* **PROBLEM TO WORK ON**
What you print must match the data line for line.

* **Stored data**
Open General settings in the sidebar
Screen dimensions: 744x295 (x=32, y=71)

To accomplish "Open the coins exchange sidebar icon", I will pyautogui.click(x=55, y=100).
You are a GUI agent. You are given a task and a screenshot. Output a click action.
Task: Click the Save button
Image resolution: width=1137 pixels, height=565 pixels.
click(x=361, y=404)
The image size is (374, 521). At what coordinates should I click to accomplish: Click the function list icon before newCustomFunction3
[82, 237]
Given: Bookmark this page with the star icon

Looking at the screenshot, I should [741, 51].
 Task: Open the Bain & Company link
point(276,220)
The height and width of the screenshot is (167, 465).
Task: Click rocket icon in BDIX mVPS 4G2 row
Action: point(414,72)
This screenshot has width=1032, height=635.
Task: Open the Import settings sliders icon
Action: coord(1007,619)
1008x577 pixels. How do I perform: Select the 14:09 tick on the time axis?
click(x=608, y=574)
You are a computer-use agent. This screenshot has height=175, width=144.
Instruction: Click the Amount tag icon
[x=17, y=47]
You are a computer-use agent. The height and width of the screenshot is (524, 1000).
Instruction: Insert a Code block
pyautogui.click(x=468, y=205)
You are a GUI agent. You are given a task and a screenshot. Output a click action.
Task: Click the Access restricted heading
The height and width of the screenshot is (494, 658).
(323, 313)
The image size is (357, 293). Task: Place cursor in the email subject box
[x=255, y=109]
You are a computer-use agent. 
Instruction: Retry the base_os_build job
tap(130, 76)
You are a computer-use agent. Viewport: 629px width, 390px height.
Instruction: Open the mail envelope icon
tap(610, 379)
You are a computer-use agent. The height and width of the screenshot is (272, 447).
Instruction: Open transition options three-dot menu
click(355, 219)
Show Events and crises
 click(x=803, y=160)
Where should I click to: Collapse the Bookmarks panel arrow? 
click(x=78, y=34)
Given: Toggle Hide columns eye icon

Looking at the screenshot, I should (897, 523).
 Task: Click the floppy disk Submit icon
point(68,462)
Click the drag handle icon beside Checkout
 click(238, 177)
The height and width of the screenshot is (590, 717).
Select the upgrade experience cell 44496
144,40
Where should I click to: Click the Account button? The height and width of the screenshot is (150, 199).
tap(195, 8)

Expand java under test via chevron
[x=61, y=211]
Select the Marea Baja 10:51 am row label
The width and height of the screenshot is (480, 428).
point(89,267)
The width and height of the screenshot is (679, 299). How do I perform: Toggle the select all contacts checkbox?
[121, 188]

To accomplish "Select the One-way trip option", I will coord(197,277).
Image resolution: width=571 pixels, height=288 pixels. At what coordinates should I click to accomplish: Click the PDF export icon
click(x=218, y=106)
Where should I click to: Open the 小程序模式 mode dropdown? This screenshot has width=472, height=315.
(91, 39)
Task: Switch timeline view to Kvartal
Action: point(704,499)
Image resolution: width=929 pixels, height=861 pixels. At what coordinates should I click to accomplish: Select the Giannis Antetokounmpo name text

* **ANSWER FOR THIS EXERCISE**
Open General settings in the sidebar
Screen dimensions: 744x295 (x=32, y=71)

To accomplish "Open the coins exchange sidebar icon", I will pyautogui.click(x=55, y=100).
You are a GUI agent. You are given a task and a screenshot. Output a click action.
Task: Click the Save button
Image resolution: width=1137 pixels, height=565 pixels.
click(x=361, y=404)
The image size is (374, 521). At what coordinates should I click to accomplish: Click the function list icon before newCustomFunction3
[82, 237]
Given: Bookmark this page with the star icon

Looking at the screenshot, I should [741, 51].
 Task: Open the Bain & Company link
point(276,220)
The height and width of the screenshot is (167, 465).
Task: Click rocket icon in BDIX mVPS 4G2 row
Action: point(414,72)
This screenshot has width=1032, height=635.
Task: Open the Import settings sliders icon
Action: coord(1007,619)
1008x577 pixels. How do I perform: Select the 14:09 tick on the time axis?
click(x=608, y=574)
You are a computer-use agent. This screenshot has height=175, width=144.
Instruction: Click the Amount tag icon
[x=17, y=47]
You are a computer-use agent. The height and width of the screenshot is (524, 1000).
Instruction: Insert a Code block
pyautogui.click(x=468, y=205)
You are a GUI agent. You are given a task and a screenshot. Output a click action.
Task: Click the Access restricted heading
The height and width of the screenshot is (494, 658).
(323, 313)
The image size is (357, 293). Task: Place cursor in the email subject box
[x=255, y=109]
You are a computer-use agent. 
Instruction: Retry the base_os_build job
tap(130, 76)
You are a computer-use agent. Viewport: 629px width, 390px height.
Instruction: Open the mail envelope icon
tap(610, 379)
You are a computer-use agent. The height and width of the screenshot is (272, 447).
Instruction: Open transition options three-dot menu
click(355, 219)
Show Events and crises
 click(x=803, y=160)
Where should I click to: Collapse the Bookmarks panel arrow? 
click(x=78, y=34)
Given: Toggle Hide columns eye icon

Looking at the screenshot, I should (897, 523).
 Task: Click the floppy disk Submit icon
point(68,462)
Click the drag handle icon beside Checkout
 click(238, 177)
The height and width of the screenshot is (590, 717).
Select the upgrade experience cell 44496
144,40
Where should I click to: Click the Account button? The height and width of the screenshot is (150, 199).
tap(195, 8)

Expand java under test via chevron
[x=61, y=211]
Select the Marea Baja 10:51 am row label
The width and height of the screenshot is (480, 428).
point(89,267)
The width and height of the screenshot is (679, 299). How do I perform: Toggle the select all contacts checkbox?
[121, 188]

To accomplish "Select the One-way trip option", I will coord(197,277).
Image resolution: width=571 pixels, height=288 pixels. At what coordinates should I click to accomplish: Click the PDF export icon
click(x=218, y=106)
Where should I click to: Open the 小程序模式 mode dropdown? This screenshot has width=472, height=315.
(91, 39)
Task: Switch timeline view to Kvartal
Action: point(704,499)
Image resolution: width=929 pixels, height=861 pixels. At what coordinates should I click to accomplish: Select the Giannis Antetokounmpo name text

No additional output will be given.